İnce bir nokta
Gazeteler, Gül'ün adaylığının ertesinde, şehvetle Dede Korkut hikayelerine başladığına göre, bize de nefis bir kahve ve cigara dumanı eşliğinde oturup seyretmek düşerdi ama çenemizi tutamıyoruz işte...
***
Meclis'e kim girer, kim girmez, kim çıkmaz, kim "Oy vereceğim" der de vermez orası beni ilgilendirmiyor. 367 seçim yeter sayısı üzerine devam eden gelen hukuki tartışmada, kanaatimce çok önemli bir detay daha var.

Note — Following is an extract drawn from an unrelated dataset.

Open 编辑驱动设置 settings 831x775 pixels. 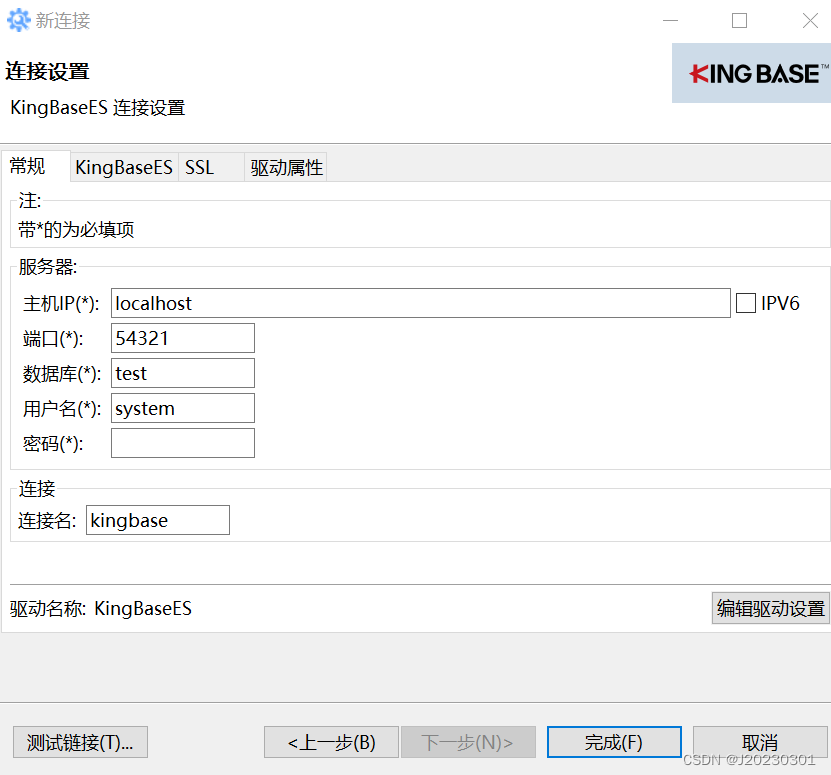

Anayasa'da saklı...
***
Bakınız: Anayasa madde 96, Meclis'in toplantı yeter sayısını düzenliyor. Diyor ki; başkaca özel bir hüküm yoksa, Meclis 184 sayı ile oturuma geçebilir. Buna bağlı olarak da, karar yeter sayısı olarak genellikle oturuma katılanları salt çoğunluğu vaz edilmektedir.
***
Şimdi sorularla düşünelim: 96. madde, başkaca bir özel hüküm yoksa, diye kayıt koyduğuna göre, cumhurbaşkanlığı seçimini düzenleyen 102. maddeyi "özel hüküm" kabul etmek gerekmez mi? Bence gerekir. Çünkü burada, özel bir seçim düzenlenmekte ve birinci fıkrasında, karar için salt çoğunluk değil 367 karar sayısı aranmaktadır. Yani, 102. maddenin lafzı da ruhu da özel hüküm olduğunu göstermektedir. Mesele, 96. maddeyi aşmaktadır. 102'nin özel hüküm olduğunu kabul ettiğiniz takdirde de, artık sorunu 102 içinde çözmek zorunda kalırsınız. Bunu da ana yazıda anlattım. Bir madde, karar sayısı için 367 arıyorsa, evleviyetle toplantı yeter sayısı için de 367 arıyor demektir. Alın size hukuki yorum!